The animal care, inoculation and monitoring procedures were performed as described elsewhere16, with modifications. Mice were immunosuppressed throughout the course of the experiment by administration of dexamethasone in drinking water at concentration 10 mg/L. Three days after immunosuppressive treatment started, each mouse received 30,000 PI cryopreserved oocysts in PBS suspension by oral gavage. Each batch of experiments was performed in the presence of a positive control group (mice inoculated with 30,000 fresh PI oocysts) and a negative control group (mice inoculated with 30,000 heat-inactivated oocysts).
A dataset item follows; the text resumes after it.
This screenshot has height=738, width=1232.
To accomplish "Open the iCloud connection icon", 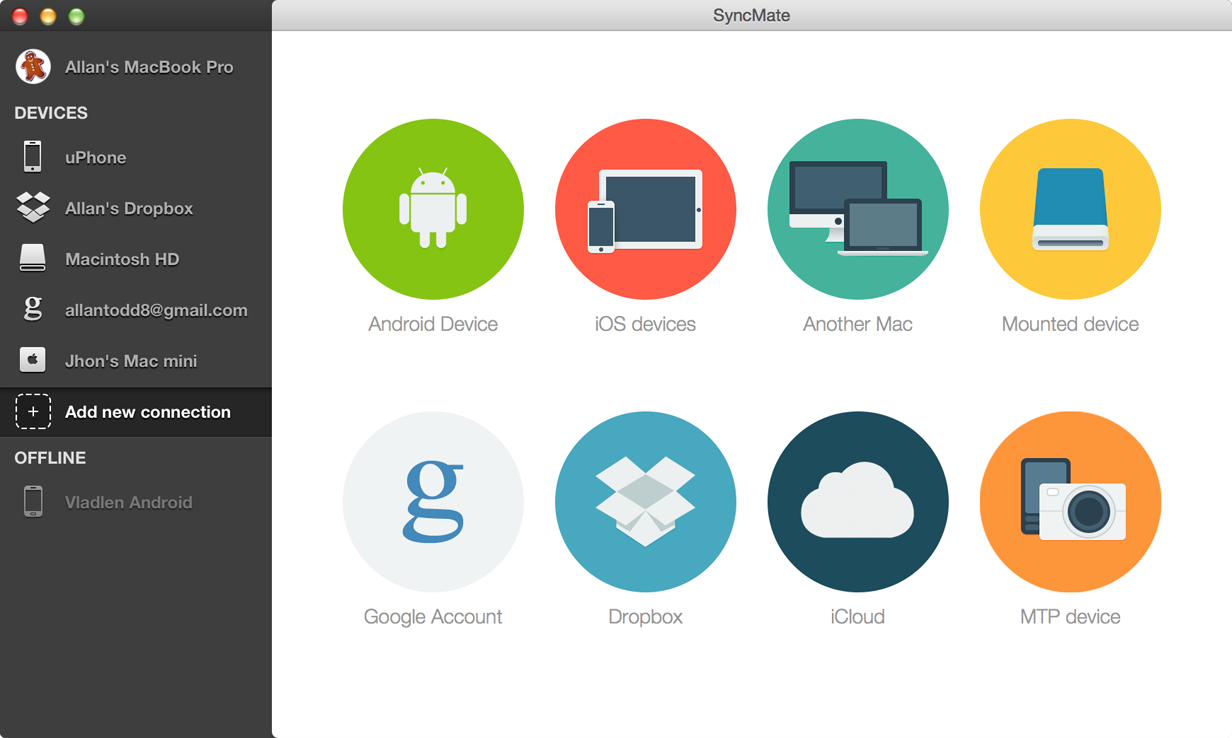I will click(x=857, y=502).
For evaluation of fecal oocyst shedding, feces were collected daily from each mouse individually starting from 3 DPI. Mice demonstrating evidence of fecal oocyst shedding were euthanized by carbon dioxide asphyxiation followed by cervical translocation on 7 DPI, unless prematurely terminated due to recumbency. Mice negative for signs of infection were monitored until 11 DPI. Intensity of fecal shedding was measured daily by inspection of the acid-fast stained fecal smear slides, prepared from a single fecal pellet of approximately equal size, for presence of oocysts in 30 fields (1000 ×).
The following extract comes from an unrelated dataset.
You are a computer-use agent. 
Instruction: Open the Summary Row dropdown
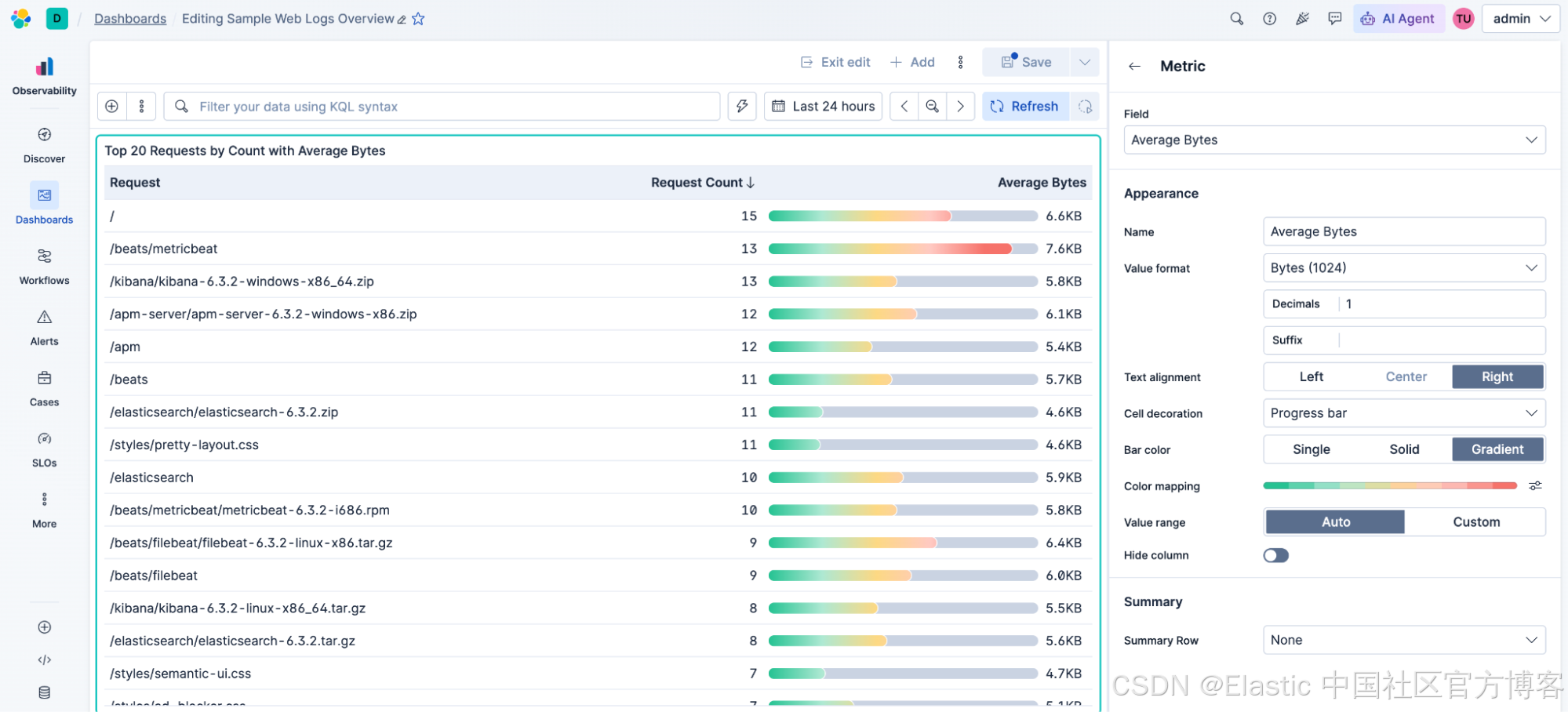tap(1404, 640)
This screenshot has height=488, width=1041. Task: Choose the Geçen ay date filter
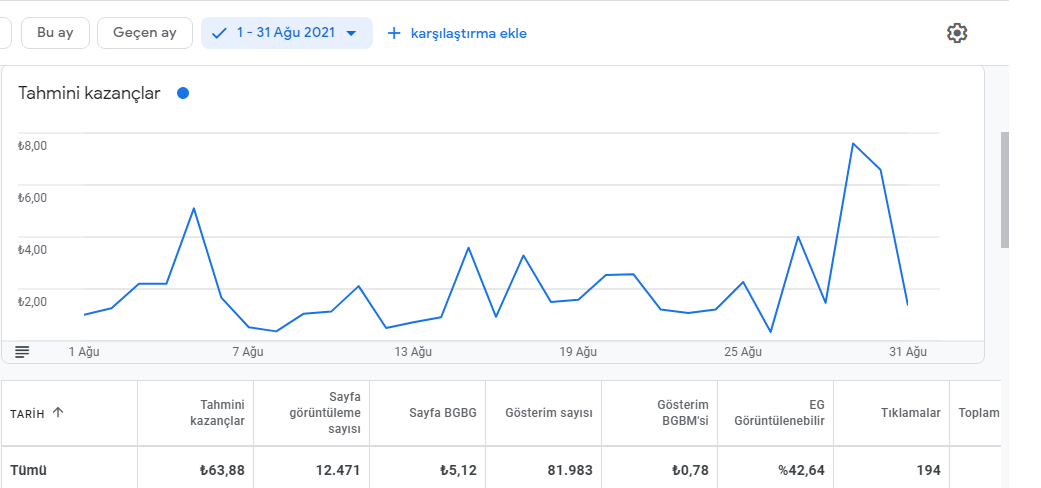click(145, 33)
The animal experiments which produced negative cryopreservation outcome were performed as described above with exception of few procedural details. A summary table describing the different cryopreservation methods evaluated and the corresponding outcome can be found in Supplementary Table S1. Briefly, for evaluation of one-step DMSO cryopreservation protocol in vitrification cassettes and rectangular capillaries, 6- and 2-week-old oocysts were used, respectively, and animals were infected with a dose of 10,000 PI oocysts. For evaluation of cryopreservation outcome in insemination straws and cryovials, 8-week-old oocysts were used and mice received a dose of 5,000 PI oocysts. Though we inoculated mice with a higher number of oocysts using the protocol described for vitrification cassettes, we believe positive infection was due to improvement of the cryopreservation protocol compared to other methods that yielded negative outcome, due to the observation that the course of infection between thawed and untreated oocysts were similar.

Statistical analysis

All in vitro infection experiments were performed in two technical repeats and were replicated three or four times to ensure reproducibility. All in vitro viability experiments were performed in triplicate. For in vivo experiments groups of 3 animals were used to assess oocyst infectivity. Graphing and statistical analyses of data were performed using GraphPad Prism software (v7.0c, GraphPad Software, Inc.).